While talking to a friend of my own, I happened to mention what movie we were going to see over the weekend.  And, like clockwork, he said “Really, Brian?  You want to see a romantic comedy?”

‘Crazy Rich Asians’ Transforms an Otherwise Leprous Genre Entry Into a Genuine, Must-See Phenomenon

Yes.  I, Brian, wanted to see a romantic comedy: a movie with a stellar cast that was receiving rave reviews.  It’s not like I hate romantic comedies on principle — I certainly love The Wedding Singer (1998) and You’ve Got Mail (1998) as much as the next guy — and this one looked to be an uncharacteristically excellent version of exactly that.  So why would I want to avoid it?

Now having come and gone from my screening, and having had time to mull over the movie I saw, I can safely say that the globe-trotting production deserved every inch of praised it has received.  With nothing more than its capable crew and a few satisfying twists on the tired old Romcom formula, it has delivered not just a good movie, but a great one: one that I can safely call one of this year’s absolute best.

‘Crazy Rich Asians’ Transforms an Otherwise Leprous Genre Entry Into a Genuine, Must-See Phenomenon

But I’m getting ahead of myself here.  What is the movie — other than, as the title suggests, Asians who are crazy-rich — about?

Well, it’s about Rachel Chu, a Chinese-American professor of economics at NYU.  Unbeknownst to her, however, she’s actually dating Singapore’s most eligible bachelor from that nation’s most extravagantly wealthy family (a fact that she gradually comes to realize when her beau, Nick, invites her back to Singapore for the dual purpose of attending his best friend’s wedding and meeting his family).

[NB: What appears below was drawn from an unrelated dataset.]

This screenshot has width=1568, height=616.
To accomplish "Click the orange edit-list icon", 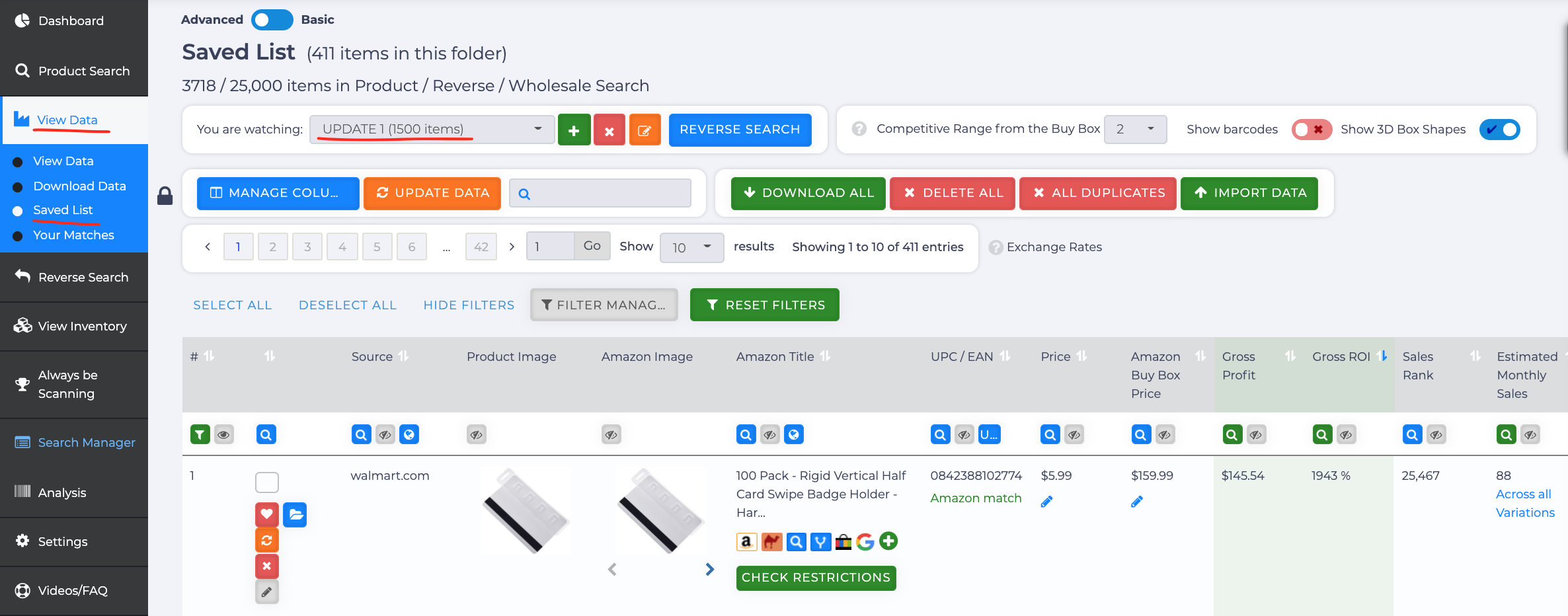I will (x=645, y=130).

‘Crazy Rich Asians’ Transforms an Otherwise Leprous Genre Entry Into a Genuine, Must-See Phenomenon

And, honestly, that’s really all there is to it.  It’s a fish-out-of-water Romcom where an American girl is dumped in an unfamiliar setting where she needs to navigate would-be romantic rivals and under-handed family politics in order to win the approval of her boyfriend’s stern and unapproving mother amidst the backdrop of an extravagant, over-the-top wedding.  Seen from a distance, it’s your bog-standard Hollywood Romcom: complete with a climactic proposal on a boarding airplane, an unbending mother-in-law-to-be learning to accept her son’s choice of partner and the money-shot wedding that everything seems to be building towards from the word go.  And in that respect, it’s really no different from any number of other movies that Hollywood lets loose on the box office year after year after year.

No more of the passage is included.